Sal réprima un soupir. Le sous-maître avait remplacé le Premier secrétaire Heuypzlagger deux jours plus tôt – en effet, celui-ci avait du mal à supporter la gravité élevée. Il s’adressait à un Habitant appelé Yawiyuen, qui était lui aussi un nouveau venu dans ces négociations. Cela faisait des semaines qu’on tournait en rond.

— Le Culte des Affamés fera peu de cas de la neutralité de votre planète, conclut Sorofieve.

— Qu’en savez-vous ? demanda Gruonoshe, un autre Habitant.

Ils étaient neuf en tout : deux négociateurs humains avec deux assistants chacun – Liss, qui affirmait supporter très bien la gravité de la géante gazeuse, était assise derrière Sal –, le Voyant en chef Meretiy du Sept Krine et deux Habitants vêtus de vêtements cérémoniels tout en rubans et en pierres précieuses.

— Quoi ? demanda Sorofieve.

— Qu’est-ce qui vous fait dire que le Culte des Affamés ne respectera pas la neutralité de notre planète ? répéta Gruonoshe d’un air innocent.

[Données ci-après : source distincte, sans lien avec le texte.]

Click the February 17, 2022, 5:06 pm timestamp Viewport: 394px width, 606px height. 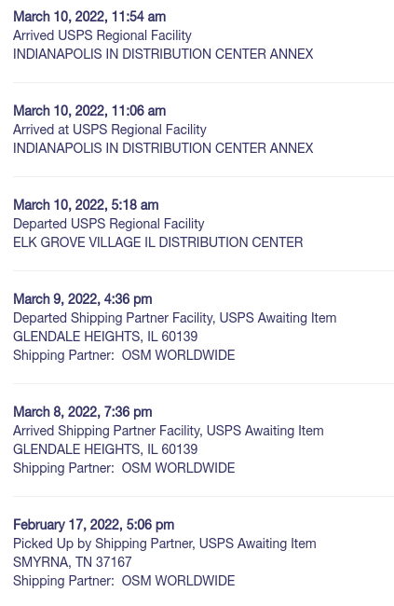click(x=93, y=525)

— Eh bien, ce sont des envahisseurs belliqueux. À vrai dire, sans exagérer aucunement, ce sont des barbares. Ils ne respectent rien.

— Cela ne signifie pas pour autant qu’ils nous chercheront querelle, remarqua Yawiyuen d’un ton raisonnable.

— Ils veulent prendre possession du système tout entier, reprit Sorofieve en se tournant vers Saluus pour demander de l’aide. Ce qui implique de soumettre également Nasqueron.

— Nous avons entendu parler du Culte des Affamés, leur expliqua Yawiyuen.

(— Je me demande bien comment ? envoya Liss à Saluus, via son implant auriculaire.)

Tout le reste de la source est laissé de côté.